The characterization results of the adsorbents SA and SA-OH, with their surface areas, pore sizes, pore volumes, and pore size distributions, are summarized in Table 5. The BET results indicate a major structural transformation. The raw biomass had a low specific surface area (2.62 m² g⁻¹) and total pore volume (0.000101 cm³ g⁻¹), indicating a dense and weakly porous structure.³⁸ After treatment, the biomass was significantly activated, with a specific surface area of 885.51 m² g⁻¹, reflecting an opening of the porous structure. The total pore volume rose to 0.3898 cm³ g⁻¹, reflecting a significant increase in the porosity.^58,59 Transformation results from the combined effects of H₂O₂, a strong oxidant that removes impurities and introduces oxygenated functional groups, and NaOH, which activates the biomass by dissolving lignin and hemicellulose, thereby facilitating pore expansion.⁶⁰ BJH analysis marked a change in the porosity of the biomass following chemical treatment with H₂O₂ + NaOH. Before treatment, the raw biomass was predominantly mesoporous (65.32%) but with a high proportion of macropores (26.54%), which limited its adsorption capacity.
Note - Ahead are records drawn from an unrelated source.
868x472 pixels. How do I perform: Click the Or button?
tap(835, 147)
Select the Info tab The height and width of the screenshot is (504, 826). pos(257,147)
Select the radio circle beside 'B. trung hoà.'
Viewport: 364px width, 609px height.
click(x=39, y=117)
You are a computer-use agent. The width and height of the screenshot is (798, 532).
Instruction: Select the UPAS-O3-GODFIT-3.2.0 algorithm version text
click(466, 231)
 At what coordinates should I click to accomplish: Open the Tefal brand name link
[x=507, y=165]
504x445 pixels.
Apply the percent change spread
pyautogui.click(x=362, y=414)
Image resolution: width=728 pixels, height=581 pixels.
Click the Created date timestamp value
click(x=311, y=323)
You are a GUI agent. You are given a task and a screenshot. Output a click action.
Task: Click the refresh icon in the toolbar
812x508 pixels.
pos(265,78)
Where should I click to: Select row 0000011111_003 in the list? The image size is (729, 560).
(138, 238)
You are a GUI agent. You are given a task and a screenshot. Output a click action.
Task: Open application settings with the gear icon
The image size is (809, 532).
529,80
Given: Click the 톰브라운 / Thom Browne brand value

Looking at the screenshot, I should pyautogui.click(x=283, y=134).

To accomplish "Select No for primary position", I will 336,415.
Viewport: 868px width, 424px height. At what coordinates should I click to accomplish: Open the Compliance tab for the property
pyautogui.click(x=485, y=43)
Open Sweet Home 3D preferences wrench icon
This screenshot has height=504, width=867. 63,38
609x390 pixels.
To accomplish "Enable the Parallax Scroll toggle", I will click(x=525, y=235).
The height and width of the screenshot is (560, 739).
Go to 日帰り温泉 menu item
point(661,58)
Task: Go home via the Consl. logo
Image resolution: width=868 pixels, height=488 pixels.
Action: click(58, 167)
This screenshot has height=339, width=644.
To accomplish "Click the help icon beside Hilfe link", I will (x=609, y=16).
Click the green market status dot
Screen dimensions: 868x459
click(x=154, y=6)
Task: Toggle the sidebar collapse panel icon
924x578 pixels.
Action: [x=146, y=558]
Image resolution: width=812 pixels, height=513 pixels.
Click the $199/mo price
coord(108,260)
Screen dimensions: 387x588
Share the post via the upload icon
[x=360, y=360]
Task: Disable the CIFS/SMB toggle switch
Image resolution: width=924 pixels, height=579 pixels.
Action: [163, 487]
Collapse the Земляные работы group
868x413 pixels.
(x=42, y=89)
With only 8.14% micropores and a small specific surface area, its interaction with gases and liquids was negligible. Following treatment, the biomass underwent a major structural reorganization, with a noticeable increase in micropores (22%) and mesopores (76%), while the proportion of macropores decreased to 2%, indicating a significant expansion and opening of the pore network. The mean pore diameter, as determined by BJH analysis, decreased from 28.95 nm for SA to 9.44 nm for SA-OH; both values fall within the mesoporous range defined by the IUPAC classification (2–50 nm). Hydrogen peroxide oxidized contaminants and oxygenated functional groups, whereas sodium hydroxide degraded lignin and hemicellulose to form a porous structure. The specific surface area rose from 2.62 m² g⁻¹ to 885.51 m² g⁻¹, while the microporous surface reached 204.73 m² g⁻¹. This enhances the material's adsorption properties. The findings confirmed the effective conversion of a dense and weakly porous biomass into a well-structured material suitable for adsorption applications.⁶¹

Table 5 Specific surface area (BET), pore volume, pore size, and pore distribution of SA and SA-OH

Adsorbent	SBET (m^2 g^−1)	Total pore volume (VT) (cm^3 g^−1)	Mean pore diameter (nm)	Pore distribution (%)			Microporous surface (m^2 g^−1)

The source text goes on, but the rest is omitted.